Where can I find whales?
Where do you go to find whales? Well, the easy answer is the ocean, but there are definitely certain areas along the Oregon coast that are better than others, whether it’s because of boats charters, viewpoints, or abundance of food for the whales.
Please note that we sort of defined our own north, central, and south regions of the coast since we couldn't find anything too official laying it all out for us.
Northern Oregon Coast
Astoria to Tillamook
The northern Oregon coast is home to some great cities such as Cannon Beach and Astoria along with amazing destinations like Hug Point, Neahkahnie Mountain, and other beautiful outdoor landmarks. That said, this area is one of the harder places to catch whales closer in to shore. While there are definitely opportunities to see whales, they might be from quite some distance or elevation, though whales have been seen close to shore near the opening of Tillamook Bay and even swimming in the Columbia River between Astoria and Washington state.
Want to see more of our favorite spots on the Oregon coast for whale watching?
Central Oregon Coast
Pacific City to Yachats
The central Oregon coast is widely considered to be the best stretch of coast in terms of whale watching. This region offers plenty of high places to view whales during the migration periods, but is also home to areas where gray whales tend to feed during the summer and early fall. This combined with the availability of chartered whale watching trips makes it hard to argue that you can have a better whale experience in any other part of the coast. Be sure to check out our interactive map to see all of the places we like to go to see whales in this region.

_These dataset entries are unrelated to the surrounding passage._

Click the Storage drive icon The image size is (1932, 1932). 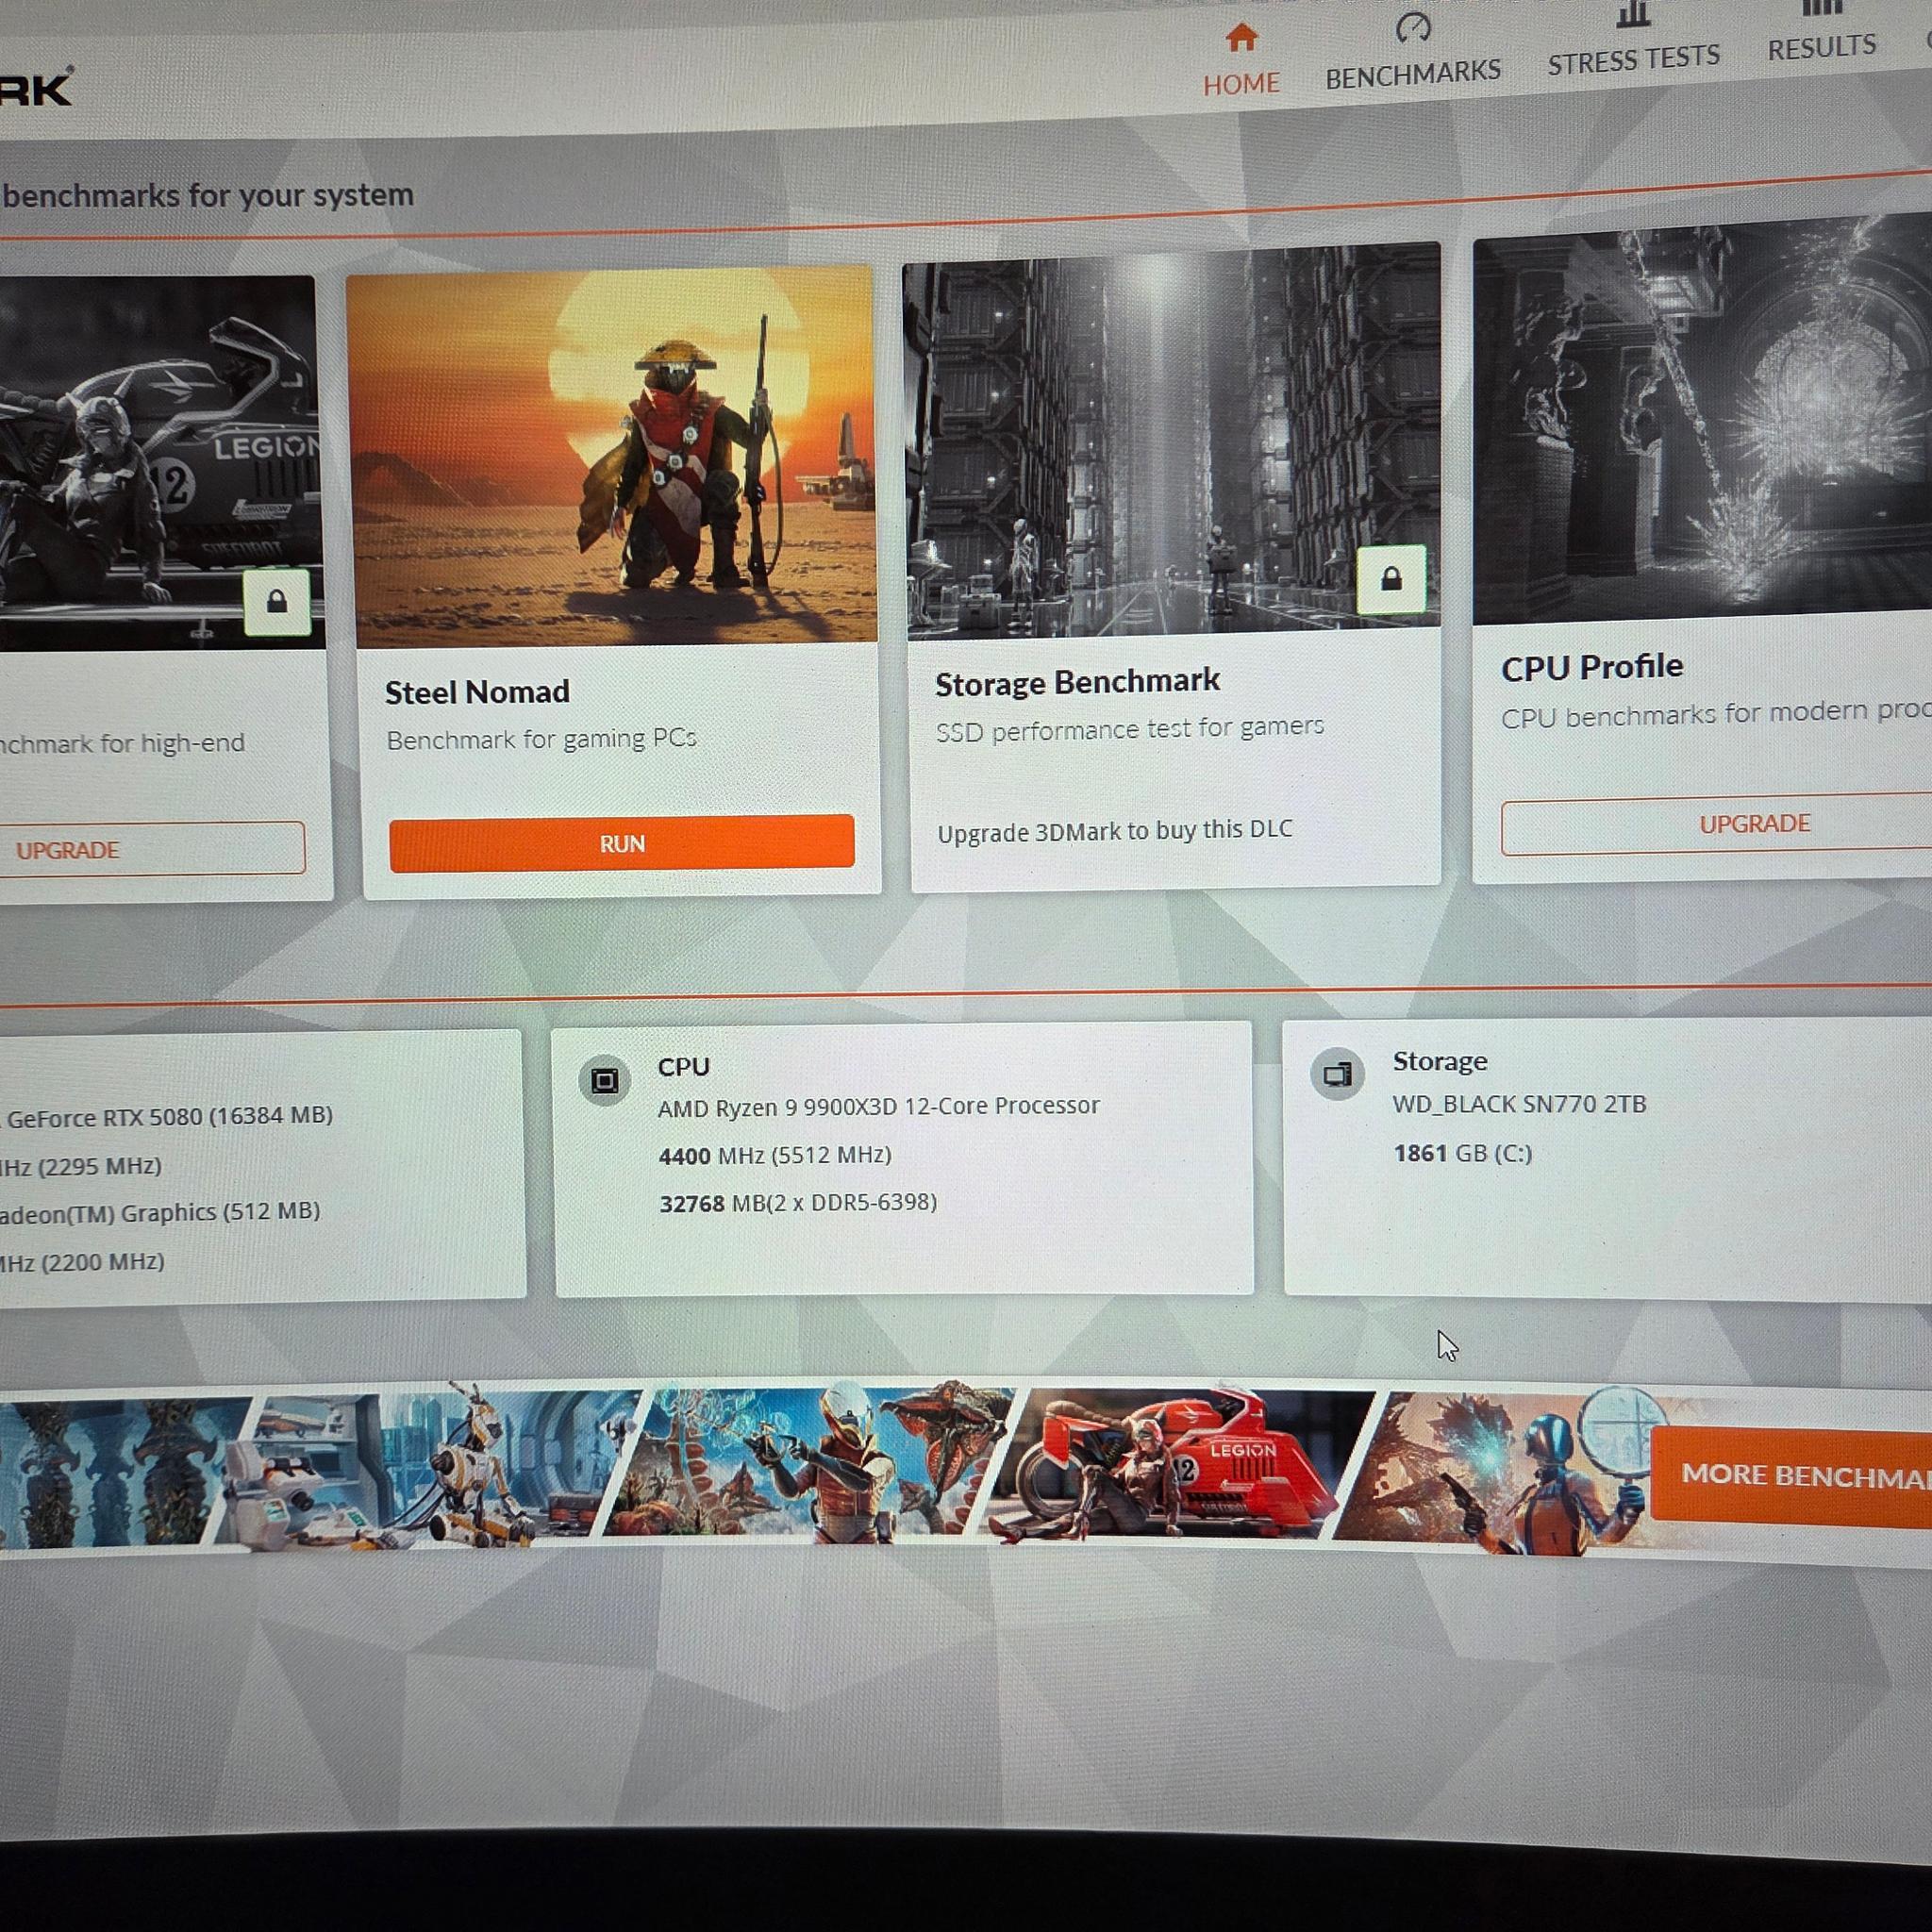(1337, 1075)
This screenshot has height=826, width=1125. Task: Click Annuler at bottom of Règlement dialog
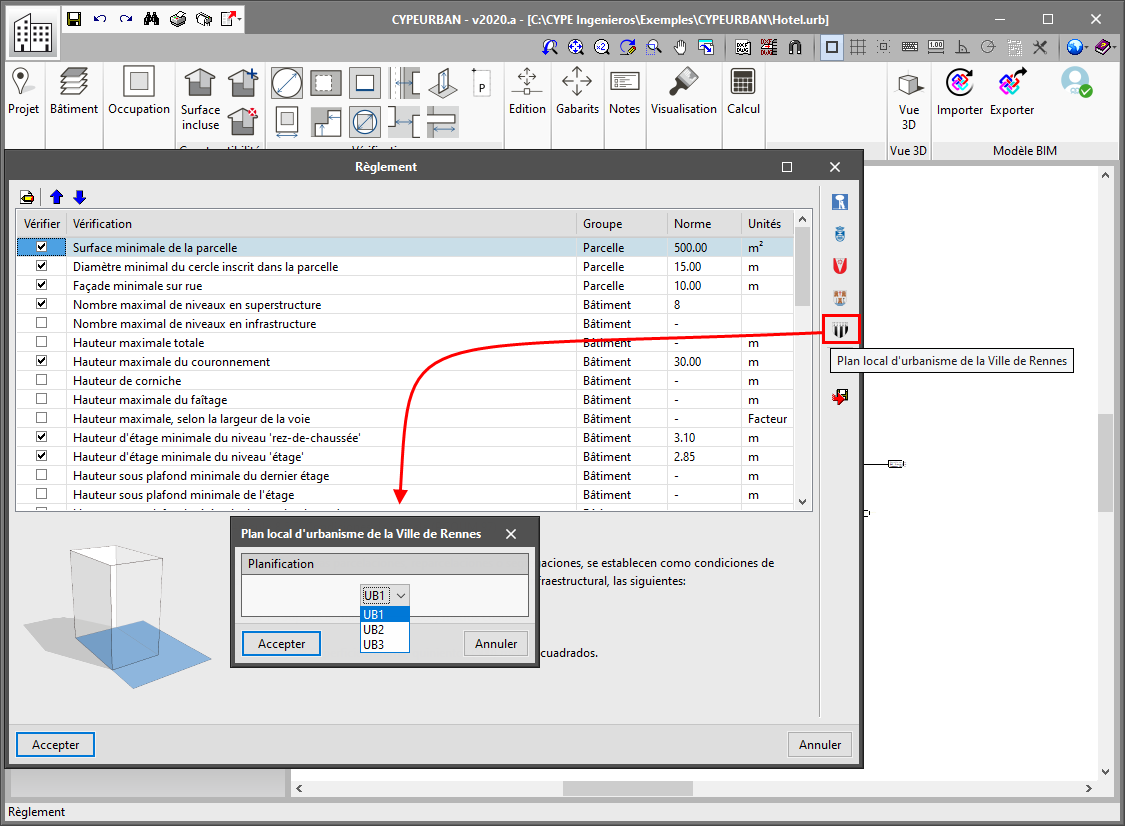(820, 745)
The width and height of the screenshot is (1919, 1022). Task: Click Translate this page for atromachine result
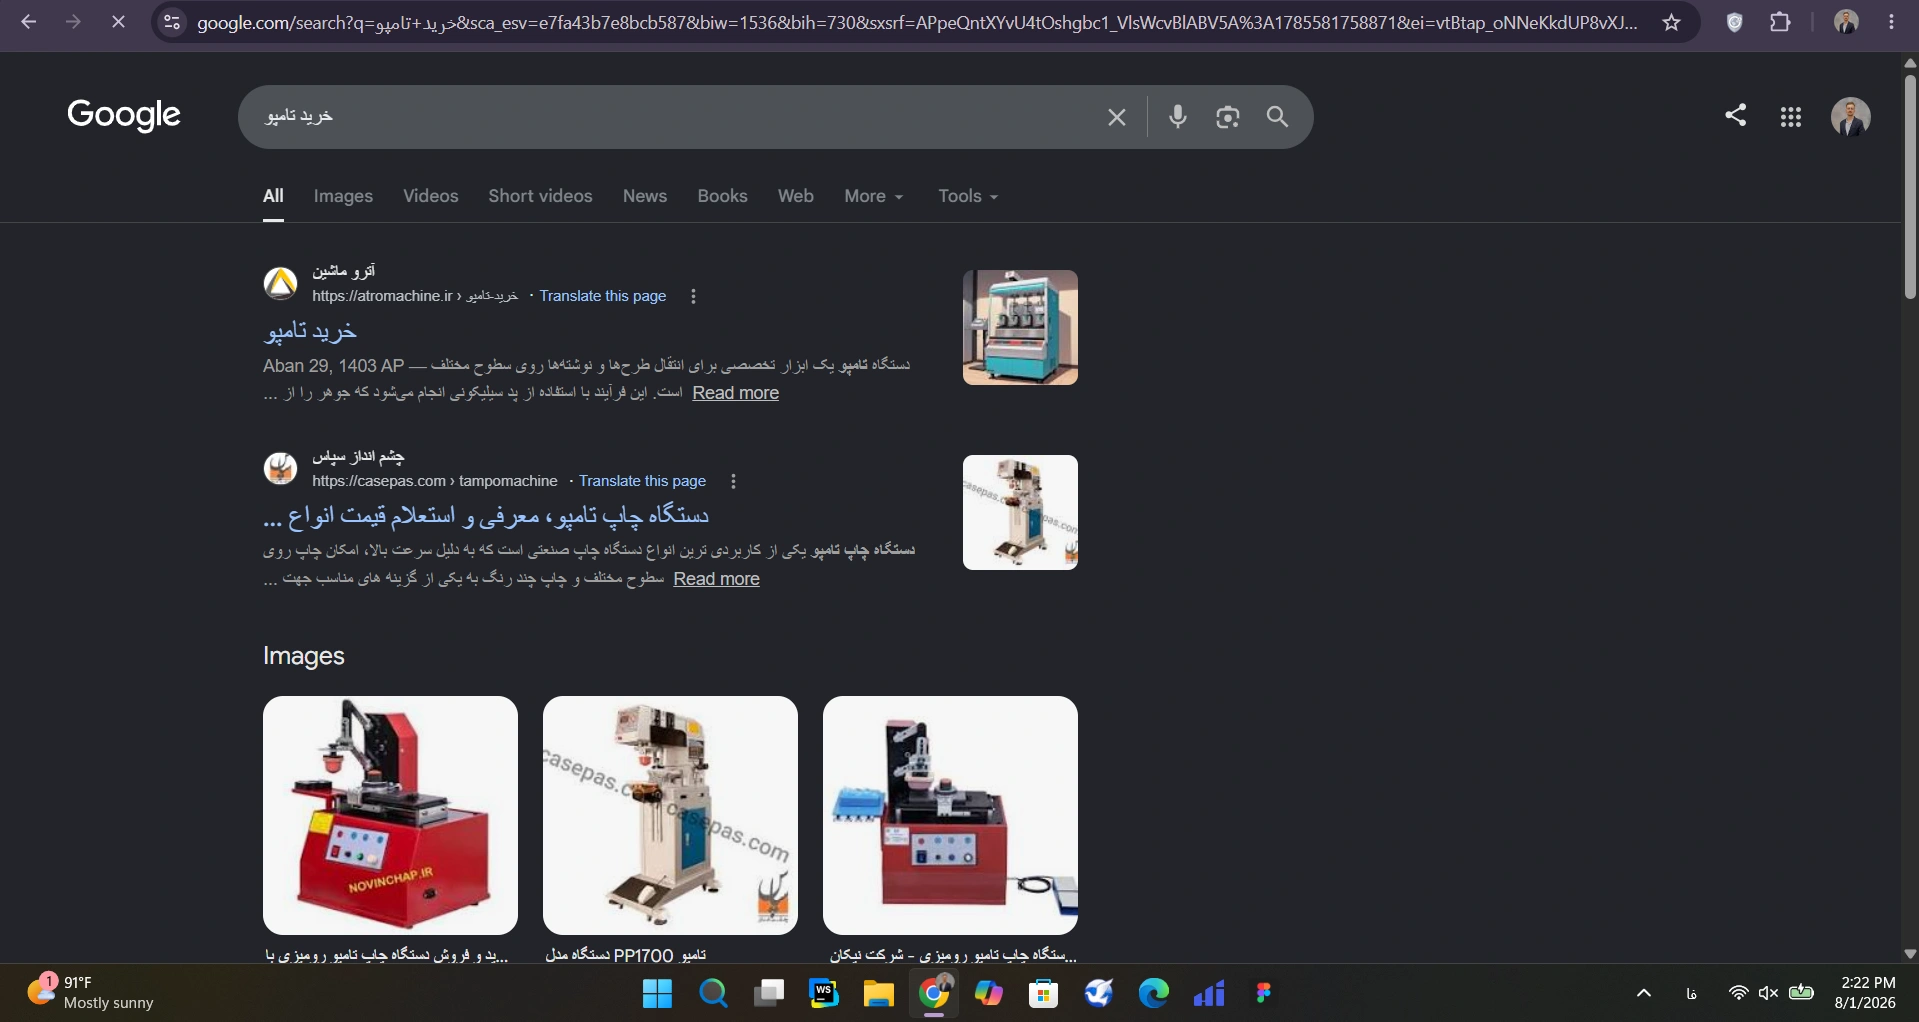coord(603,296)
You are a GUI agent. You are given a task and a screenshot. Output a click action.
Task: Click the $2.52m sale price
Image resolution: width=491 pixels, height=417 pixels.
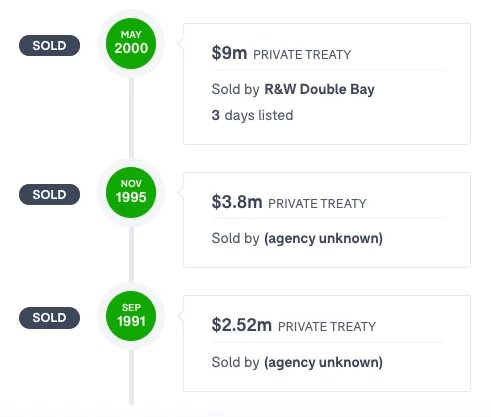(242, 325)
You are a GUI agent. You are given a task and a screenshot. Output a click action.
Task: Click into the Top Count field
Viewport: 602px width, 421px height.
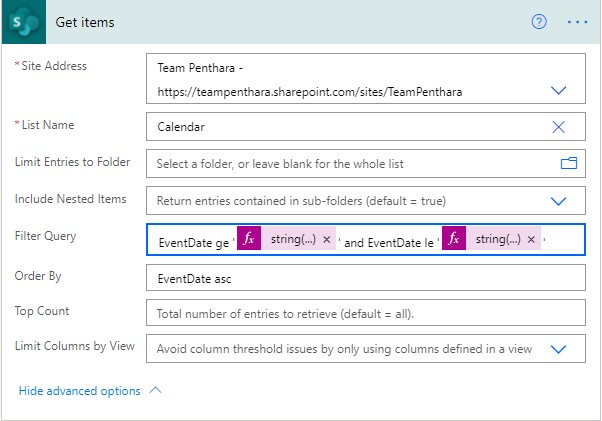[365, 313]
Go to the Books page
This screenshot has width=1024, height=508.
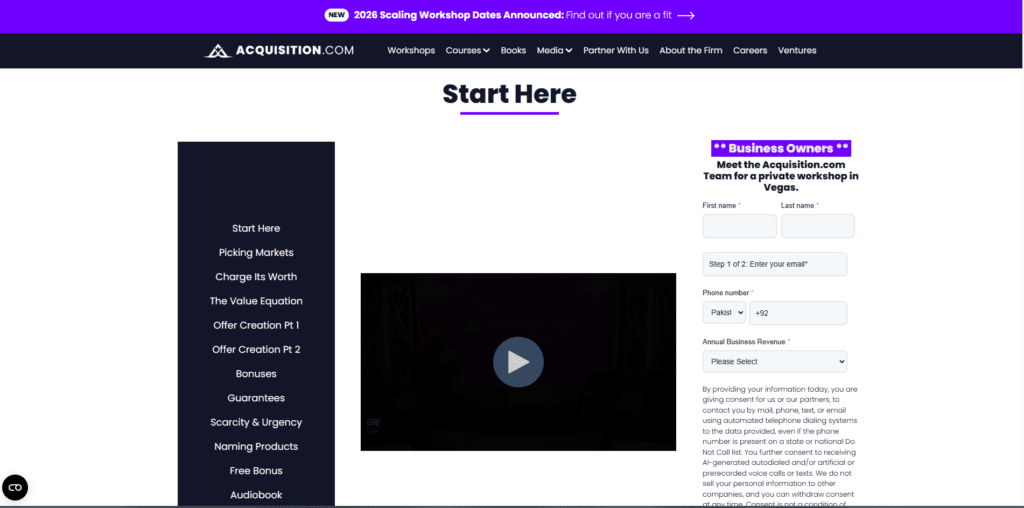pos(513,50)
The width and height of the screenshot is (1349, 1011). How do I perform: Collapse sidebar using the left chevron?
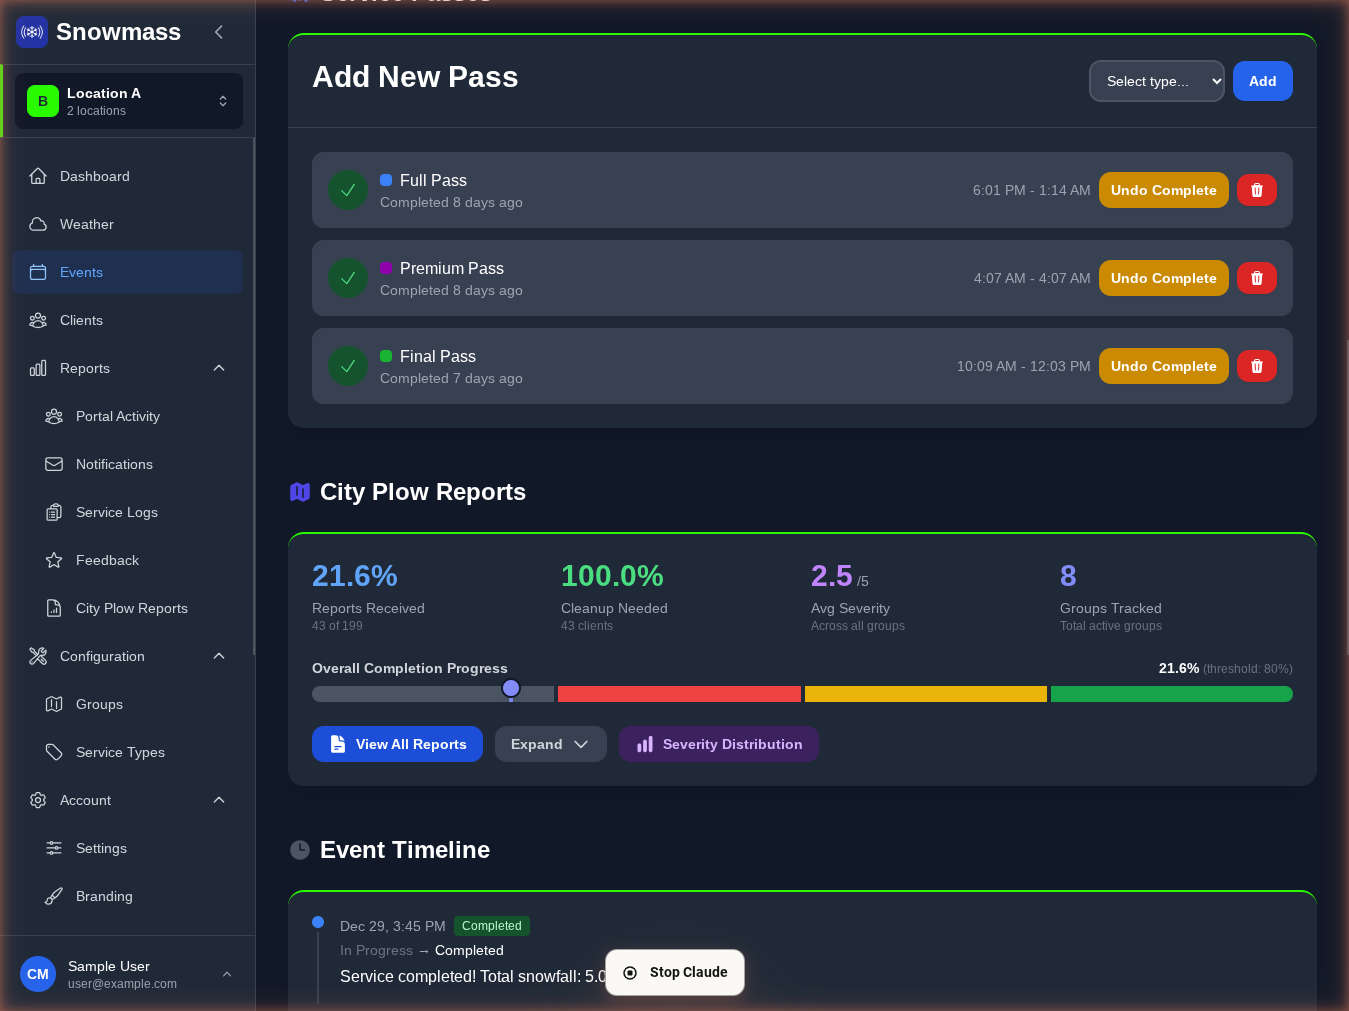pos(219,32)
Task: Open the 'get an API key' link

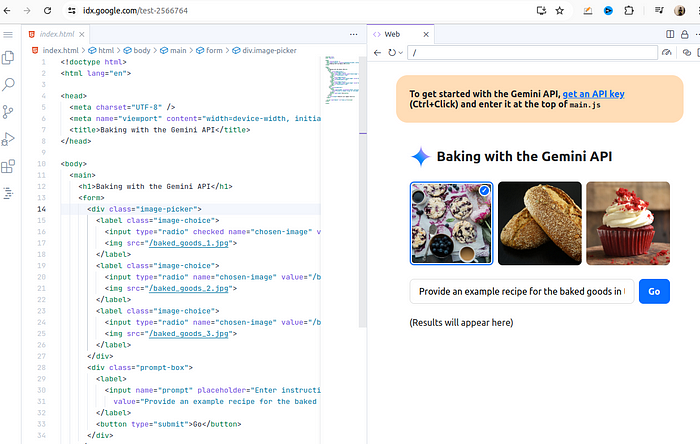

Depoe Bay is just the start. See all of our favorite spots by using the map below!
Southern Oregon Coast
Florence to Brookings
The southern Oregon coast offers perhaps the most unique whale watching experience in the entire state. Not unlike Depoe Bay, whales comes in close to feed in the waters just offshore in places such as Port Orford. Because of the unique geography of the region, you can go kayaking and stand up paddle boarding in areas where whales might happen to feed. Of course these are wild animals and regulations state you must keep a distance of 100 yards (probably not a bad idea considering the size and strength of a gray whale). In addition to these close encounters, whales can be seen from many viewpoints such as Cape Blanco.